Best Llama model for RAG
llama-3.3-70b-versatile via Groq or Together AI for best accuracy and context handling. These models provide strong reasoning and long context windows essential for RAG workflows.RECOMMENDATION
llama-3.3-70b-versatile via Groq API because it offers the largest context window and best instruction-following capabilities, critical for integrating external knowledge effectively.| Use case | Best choice | Why | Runner-up |
|---|---|---|---|
| Long context RAG | llama-3.3-70b-versatile (Groq) | Supports up to 32k tokens context, ideal for large document retrieval and synthesis | meta-llama/Llama-3.1-70b-instruct (Together AI) |
| Cost-effective RAG | llama-3.1-70b-instruct (Together AI) | Balances strong instruction following with lower cost than 3.3B model | llama-3.2 (Ollama local) |
| Local RAG development | llama3.2 (Ollama) | Runs locally with no API key, good for prototyping and privacy | llama-3.1-8b-instruct (vLLM local) |
| High throughput RAG | llama-3.3-70b-versatile (Groq) | Optimized for fast inference on Groq hardware, suitable for production | meta-llama/Llama-3.3-70B-Instruct-Turbo (Together AI) |
Top picks explained
Use llama-3.3-70b-versatile via Groq for RAG when you need the largest context window (up to 32k tokens) and best instruction-following for complex retrieval tasks. It excels at synthesizing retrieved documents into coherent answers.
meta-llama/Llama-3.1-70b-instruct on Together AI is a strong alternative with slightly smaller context but better cost efficiency, suitable for many RAG applications.
For local development or privacy-sensitive projects, llama3.2 via Ollama offers a no-API-key solution with good performance on smaller context sizes.
In practice
from openai import OpenAI
import os
client = OpenAI(api_key=os.environ["GROQ_API_KEY"], base_url="https://api.groq.com/openai/v1")
messages = [
{"role": "system", "content": "You are a helpful assistant for retrieval-augmented generation."},
{"role": "user", "content": "Given the retrieved documents, summarize the key insights about climate change."}
]
response = client.chat.completions.create(
model="llama-3.3-70b-versatile",
messages=messages
)
print(response.choices[0].message.content) Summary of key insights about climate change: ...
Pricing and limits
| Option | Free | Cost | Limits | Context window |
|---|---|---|---|---|
| Groq llama-3.3-70b-versatile | No | $0.15 / 1K tokens (approx.) | Max 32k tokens context | 32,000 tokens |
| Together AI llama-3.1-70b-instruct | No | $0.10 / 1K tokens (approx.) | Max 16k tokens context | 16,000 tokens |
| Ollama llama3.2 (local) | Yes (local) | Free (local only) | Limited by local hardware | 8,192 tokens |
What to avoid
- Avoid using smaller Llama models like
llama-3.1-8b-instructfor RAG if you require long context or high accuracy, as they lack sufficient context window and reasoning power. - Do not use Meta's Llama models without a third-party API provider; Meta does not offer public hosted APIs.

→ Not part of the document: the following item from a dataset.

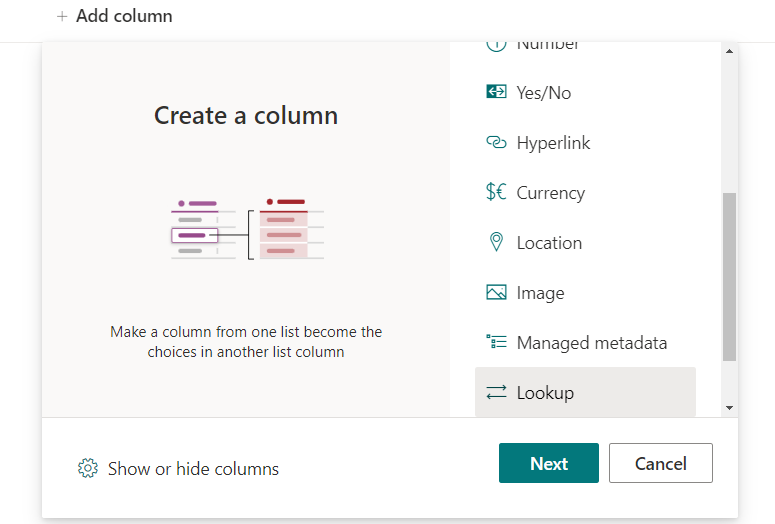
Task: Click the Currency symbol icon
Action: [x=496, y=192]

- Avoid outdated or deprecated APIs that do not support long context or instruction tuning, as they will limit RAG effectiveness.

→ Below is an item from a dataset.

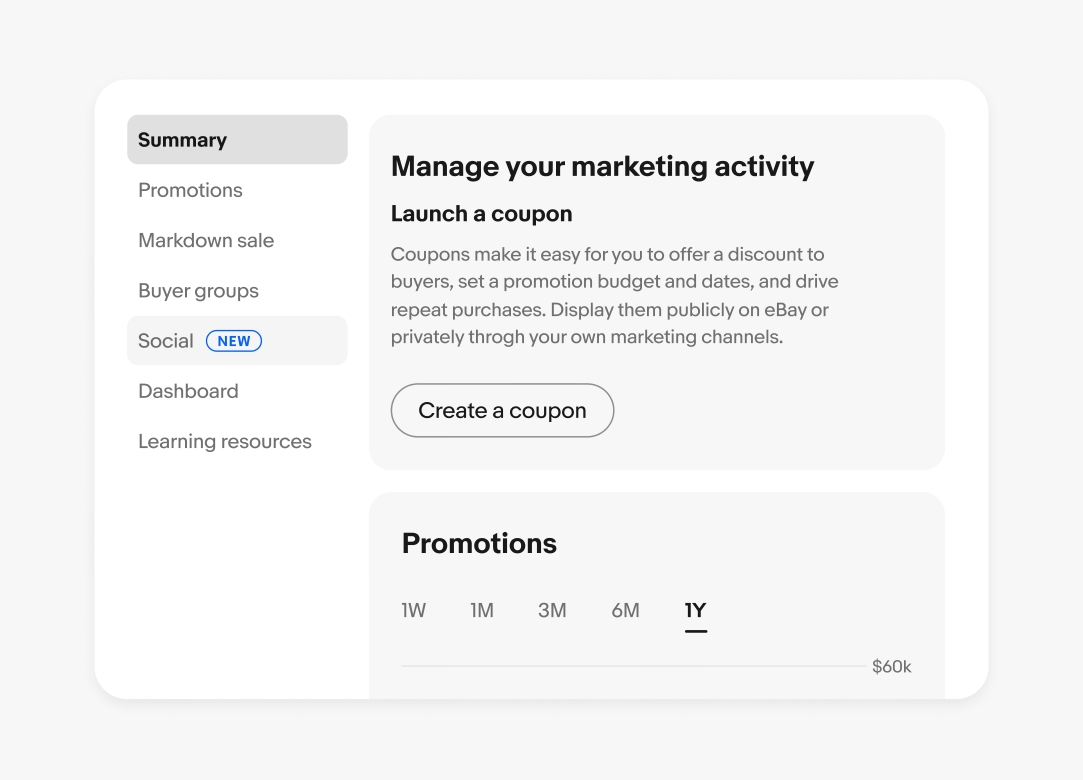Select Markdown sale in the sidebar
Image resolution: width=1083 pixels, height=780 pixels.
(206, 241)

How to evaluate for your case
Benchmark candidate Llama models by running your RAG pipeline end-to-end with your document corpus. Measure answer accuracy, latency, and cost. Use representative queries and retrieval sets to simulate production load.

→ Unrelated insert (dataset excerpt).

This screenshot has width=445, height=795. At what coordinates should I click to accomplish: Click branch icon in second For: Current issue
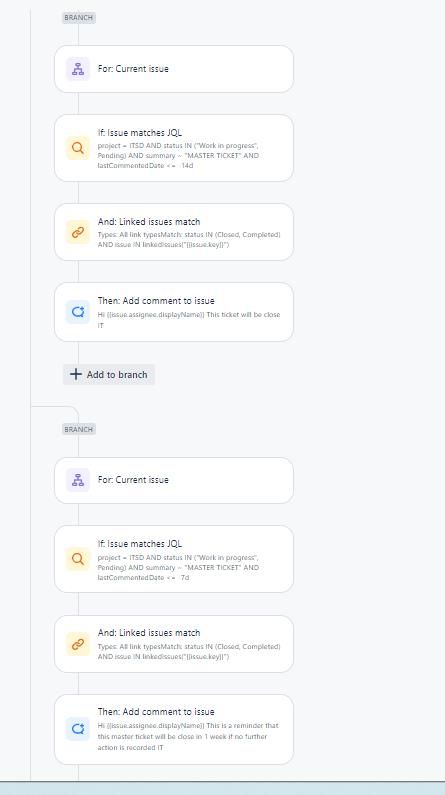click(x=78, y=480)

Test context window limits by feeding long concatenated documents and verify the model retains relevant information. Adjust model choice based on trade-offs between cost, speed, and accuracy.
Key Takeaways
- Use
llama-3.3-70b-versatilefor best RAG performance with large context windows. - Together AI offers cost-effective Llama models with good instruction tuning for RAG.
- Local Llama models via Ollama are great for prototyping without API keys.
- Avoid smaller or unsupported Llama models that lack sufficient context for RAG.
- Benchmark models with your own data to find the best cost-accuracy balance.